Expanding the Possibilities for Microfinishing Crankshafts
Machine tools are not designed for forgers, necessarily, but perhaps they should be so: According to the 2017 FORGING Business Outlook Survey, 22.6% of North American forging operations plan to invest in new finish machining capability during the current year. Forgers know the value that finish machining may represent to their engineered products.
One common understanding that machine tool builders and forgers have is the part specifications that their prospective customers must achieve: higher-precision machining process capabilities; higher-precision finished forgings. In each case, automotive designs are the origin of that need for precision. An already high-value and high-precision automotive forging, a crankshaft, may become an opportunity for even more value with “micromachining” capability.
Crankshaft consist of a high-strength crank augmented with a series of carefully placed “throws” and other bearing surfaces with axes offset the throws, all positioned to engage connecting rods that receive the reciprocating motion of an engine’s pistons. It’s the crankshaft, and more specifically the crankshaft’s precision-engineered design, that makes it possible to convert reciprocating motion to rotating motion, and thus “drive” the engine.
But finishing forged crankshafts properly can be difficult – and critical to the finished part’s performance.
After evaluating statistics from its fleet, a commercial truck OEM ascertained that a high percentage of reported crankshaft damage results from particularly heavy loads on the bearings’ radii. Working with Thielenhaus Technologies, builders of machine tools, the truck maker decided to finish machine the bearings as well as on the transition radii.
In order to achieve the same surface quality on the crankshaft journals and radii, Thielenhaus developed a new “tape contact shoe,” the RadiusFlex. This new capability presses a finishing tape with a special profile on each side into the radius, allowing radii to be machined up to 90 degrees -- a significant increase in capability from the previous limit, 60 degrees.
Quicker, Easier, More Cost-Effective
The OEM was able to improve its microfinishing target, but this new technique and others, may present new possibilities for microfinished crankshafts of various designs, produced more quickly, easily, and cost-effectively than imagined.
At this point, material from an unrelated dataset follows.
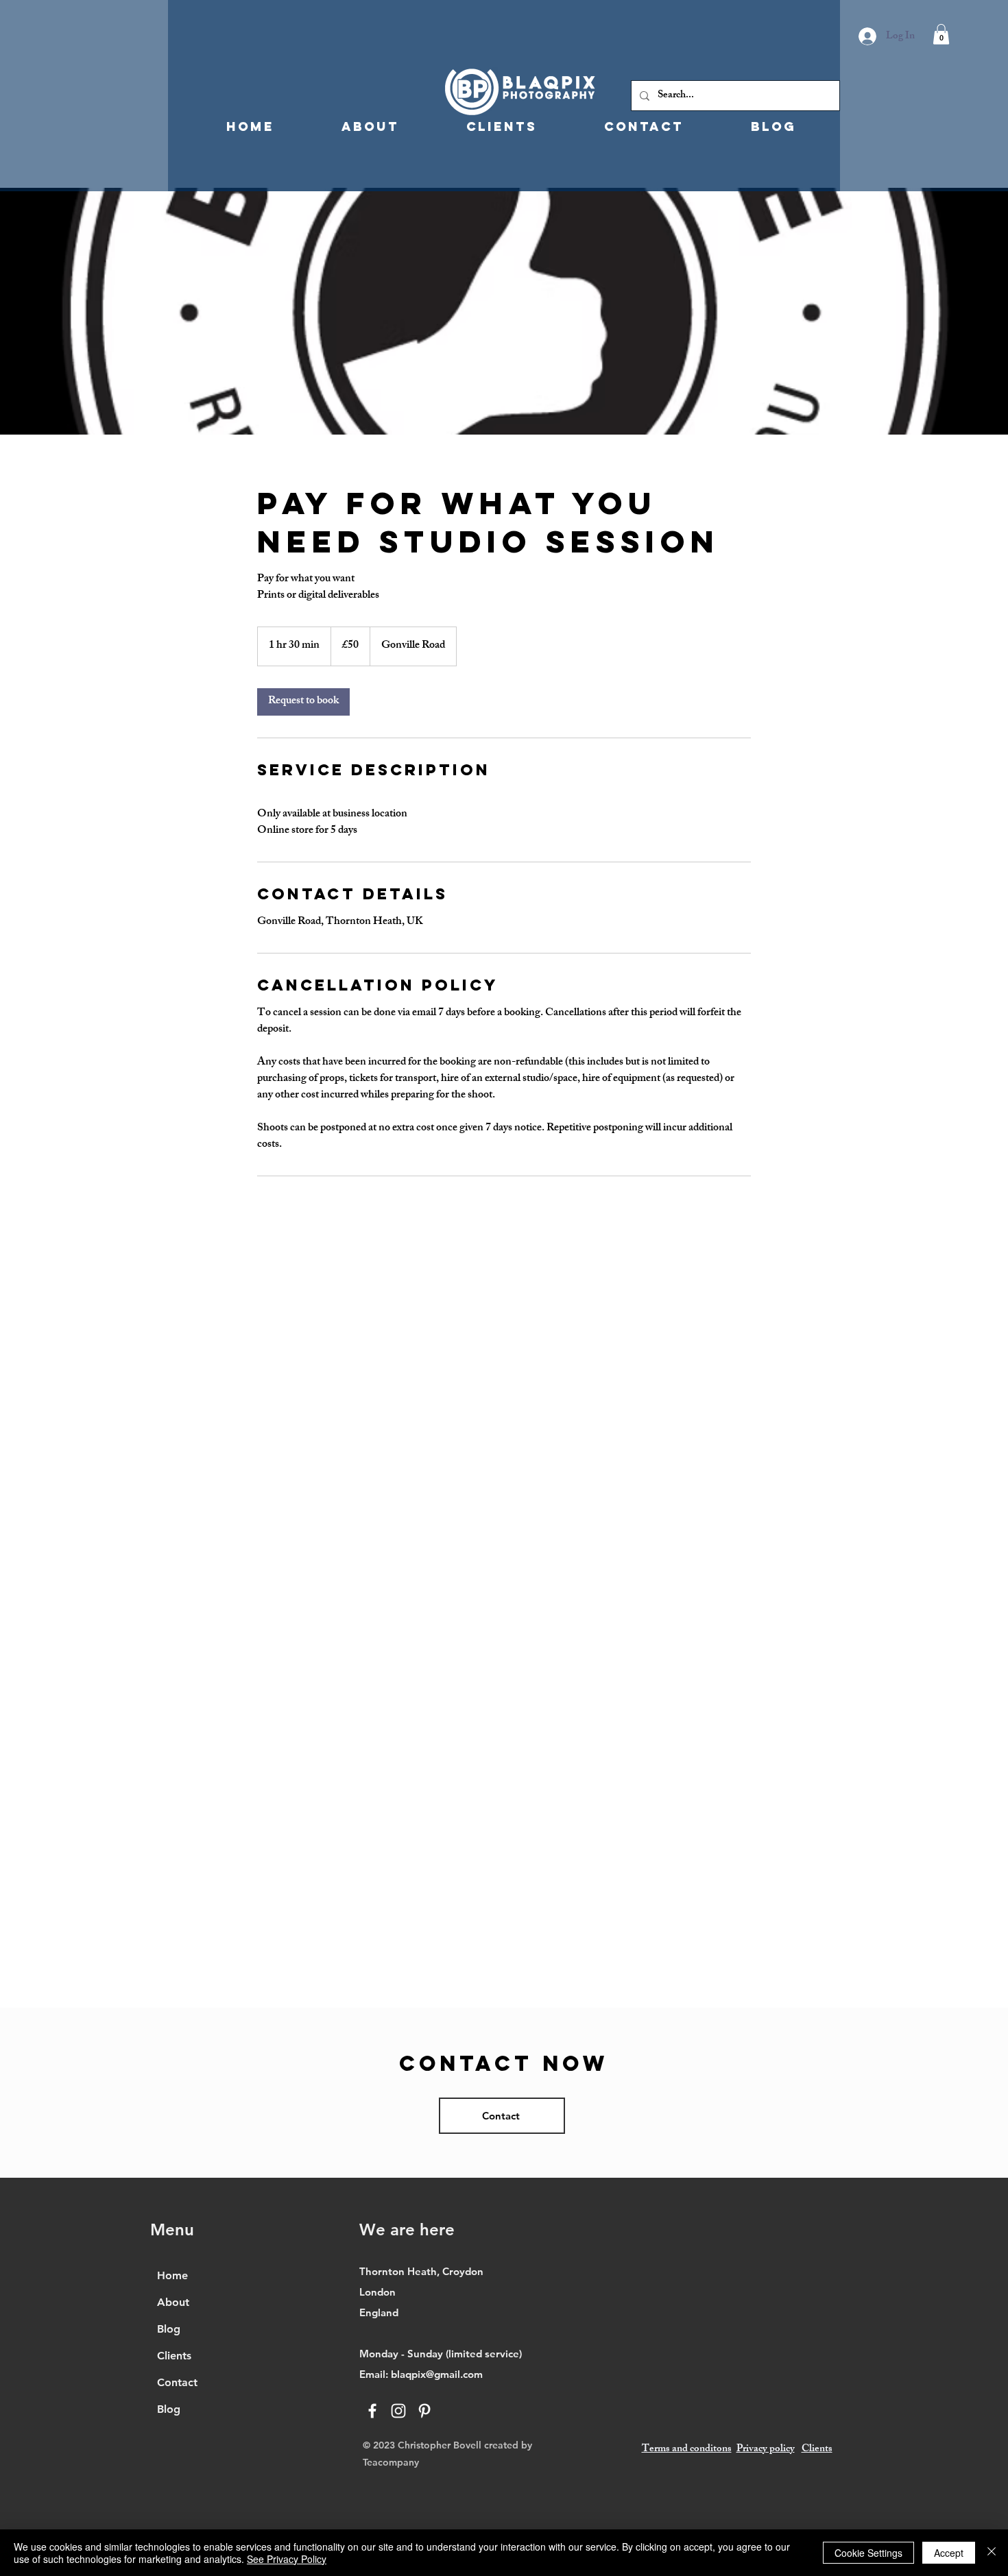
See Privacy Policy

The shoe systems can be integrated in Thielenhaus’s CrankStar machine platform, which features horizontal and vertical versions for machining passenger car or truck crankshafts and can be adjusted to the specific needs of each manufacturer. Based on requirements for part handling, cycle times, quality tolerances, part variations, and machining tasks, Thielenhaus offers to custom-develop machines that meet the microfinishing goals of the operator.
In order to achieve the standard roundness improvements on main and pin bearings, CrankStar employs pneumatic technology to counterbalance pin-bearing forces of +/- 5 Newtons. This ensures that the machining forces on the rotating crank pin are kept constant and that the mass forces that occur between the shoe and bearing are compensated. The roundness is thus improved to exactly the same extent on all bearings, whether pin or main bearings.
The standard design CrankStar is able to machine crankshafts for three- to six-cylinder engines, in some cases even without major retooling. In addition to center and pin bearings and thrust faces, the CrankStar can finish oil-seal diameters and deburr bores in the flange. Thrust face machining occurs via a special unit while the workpiece is oscillated.
The vertical version of the CrankStar achieves up to 33% longer than standard intervals between tool changes, with a tape capacity of 300+ meters. This vertical version allows a quick belt change from the front of the machine, without requiring the withdrawal of an entire tool carrier package.
Thielenhaus currently is developing prototypes and filing patent applications for several more tape contact shoe systems: In addition to the conventional hard or soft shoes, it promises to offer a shoe that uses a belt system that will adapt to a component’s size. This DiaFlex technology means that crankshafts with the same bearing widths but different diameters can be machined without swapping the shoes. In practice, due to higher torques in three- or four-cylinder motors, a few millimeters more of bearing diameter are needed with the same motor concept and gauge. The DiaFlex shoe adapts to the respective diameter and can compensate for differences of up to 15 mm without changing shoes.
The scope of this research reveals the opportunities that exist for forgers that adopt finish machining capability – and for machine tool developers that exploit the need for more focused and flexible microfinishing methods.